Ивлин Во называл «идиллическим» мир Вудхауза. В чем же идиллия? Мир этот очень красив, но замки, парки, цветы действительно красивы. Все кончается хорошо — но в любой мало-мальски божеской жизни все хорошо кончается, только ждать очень долго, а пока что, несмотря ни на что, есть слой чистой радости. Реалистические романы (в узком смысле этих слов) о нем не пишут — что ж, не за тем их читают. И все-таки Ивлин Во прав, это — идиллия.

По-видимому, причина — в том, что «положительно прекрасные люди» сами собой не держатся. Эмсворта мучают, непрестанно покушаясь на его покой и волю. Он ухитряется быть счастливым, но и страдает, как ребенок, а точнее — как подросток. Время от времени он восстает, совсем уж как подросток, и мы радуемся, отчасти — потому, что он при этом не звереет. Восстает он чуть не в каждой книге, но Вудхауз упорно повторяет, что перед нами — редчайшее исключение, терпел-терпел — и довели. То же самое можно увидеть в рассказах об отце Брауне — Честертон снова и снова говорит, что кроткий священник «впервые» или «против обыкновения» стал грозным. Примем условность, поверим авторам — все же, и лорд и патер гораздо чаще терпят. Но разница между ними есть. Почему сохраняет кротость отец Браун, догадаться можно; как ухитрился не озвереть рассеянный, но не слабоумный же граф — неизвестно. Мы не знаем, что бывает, чего — не бывает «на самом деле», «в жизни», но что-то люди подметили, что-то осмыслили. Взрослый человек, с которым обращаются как плохая мать — с ребенком, очень несчастен или очень зол, а чаще — и то, и другое. Конечно, выдержать можно, можно даже сохранить радость, — но выйдя вверх, во «второе детство», которое воспел все тот же Честертон. Вероятно, это самая трудная из духовных побед; может быть, никто и никогда ее не одерживал. Одни уходят куда-нибудь, другие обрастают шкурой, но это — не победа, а уход, как ни прославлен он именами монахов, — смиренное признание того, что победу одержать нельзя. О том, чтобы она далась естественно, нет и речи. А здесь получается, что Эмсворт — святой, не прилагая никаких усилий. Что же до мятежей — понять их можно, но «в жизни» они надежно уводят от нового детства.

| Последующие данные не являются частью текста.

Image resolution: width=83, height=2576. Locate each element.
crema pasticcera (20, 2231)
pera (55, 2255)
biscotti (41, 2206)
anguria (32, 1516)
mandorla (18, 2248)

Однако именно эти условности, по-видимому — неосознанные, особенно хороши для нас, читателей. Рассказ обретает особую невесомость и легко переносит нас в мир, который видят свободные и мягкосердечные дети. Нам являются цветы, слишком скромные для графского сада, и свинья, которую тоже воспел Честертон, хваля за смирение, поневоле присущее толстым. Такой мир нетрудно видеть, когда мы не намного выше цветка или свиньи, то есть — снизу. Но ведь он никуда не исчез! Конечно, в нем не продержаться без тех детских качеств, которые связаны не с могучим детским эгоизмом, а с детской беспомощностью, вверенностью, благодарностью. Но бывает же что-то вроде индукции: читаешь про этот мир — и вдруг захочешь в него попасть. Сами собой, как лорд Эмсворт, мы туда не попадем, это и «силою дается», и выпрашивается, и дарится — не «или», а именно «и», все вместе, какими бы разными нам не казались эти ключи ко второму детству. Но главное — отказаться от неверной взрослой силы. Вроде бы, сага о рассеянном графе очень располагает к этому. А те, кого она не расположит, снисходительно посмеются.